In Vitro and In Vivo Evaluation of Ultrasound-Triggered Release From Novel Spinal Device.

OBJECTIVES: Bacterial infection following spinal fusion is a major clinical concern with up to 20% incidence. An ultrasound-triggered bulk-release system to combat postsurgical bacterial survival was designed and evaluated. METHODS: Polylactic acid (PLA) clips were loaded with vancomycin (VAN) and microbubbles (Sonazoid, GE HealthCare) in vitro. Stability was determined over 14 days. VAN-loaded clips were submerged in water and insonated using a Logiq E10 scanner (GE HealthCare) with a curvilinear C6 probe. Doppler-induced VAN release was quantified using spectrophotometry. For in vivo testing, clips were loaded with methylene blue (MeB) solution and Sonazoid. These clips were implanted into a rabbit along the spine at L2 and L5, as well as a pig at L1 and L3, then insonated in Doppler mode using the C6 probe. RESULTS: Sonazoid microbubbles were better preserved when incubated in VAN compared with distilled water at 4°C, 25°C, and 37°C incubation temperatures (P = .0131). Contrast enhancement was observed from both solutions when incubated at 4°C storage conditions. Insonated clips achieved average cumulative VAN release of 101.8 ± 2.8% (81.4 ± 2.8 mg) after 72 hours. Uninsonated clips had only 0.3 ± 0.1% (0.3 ± 0.1 mg) average cumulative VAN release (P < .0001). Clips retrieved from the rabbit did not rupture with insonation nor produce MeB staining of surrounding tissues. In the pig, the PLA film was visibly ruptured and MeB tissue was observed following insonation, whereas the uninsonated clip was intact. CONCLUSION: These results demonstrate ultrasound-triggered release of an encapsulated prophylactic solution and provide an important proof-of-concept for continuing large animal evaluations for translational merit.

Microbubble cavitation restores Staphylococcus aureus antibiotic susceptibility in vitro and in a septic arthritis model.

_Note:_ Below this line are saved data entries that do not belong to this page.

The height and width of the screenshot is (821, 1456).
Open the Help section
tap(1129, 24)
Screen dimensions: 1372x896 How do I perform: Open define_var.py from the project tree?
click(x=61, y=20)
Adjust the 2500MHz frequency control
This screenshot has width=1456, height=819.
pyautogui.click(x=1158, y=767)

Treatment failure in joint infections is associated with fibrinous, antibiotic-resistant, floating and tissue-associated Staphylococcus aureus aggregates formed in synovial fluid (SynF). We explore whether antibiotic activity could be increased against Staphylococcus aureus aggregates using ultrasound-triggered microbubble destruction (UTMD), in vitro and in a porcine model of septic arthritis. In vitro, when bacterially laden SynF is diluted, akin to the dilution achieved clinically with lavage and local injection of antibiotics, amikacin and ultrasound application result in increased bacterial metabolism, aggregate permeabilization, and a 4-5 log decrease in colony forming units, independent of microbubble destruction. Without SynF dilution, amikacin + UTMD does not increase antibiotic activity. Importantly, in the porcine model of septic arthritis, no bacteria are recovered from the SynF after treatment with amikacin and UTMD-ultrasound without UTMD is insufficient. Our data suggest that UTMD + antibiotics may serve as an important adjunct for the treatment of septic arthritis.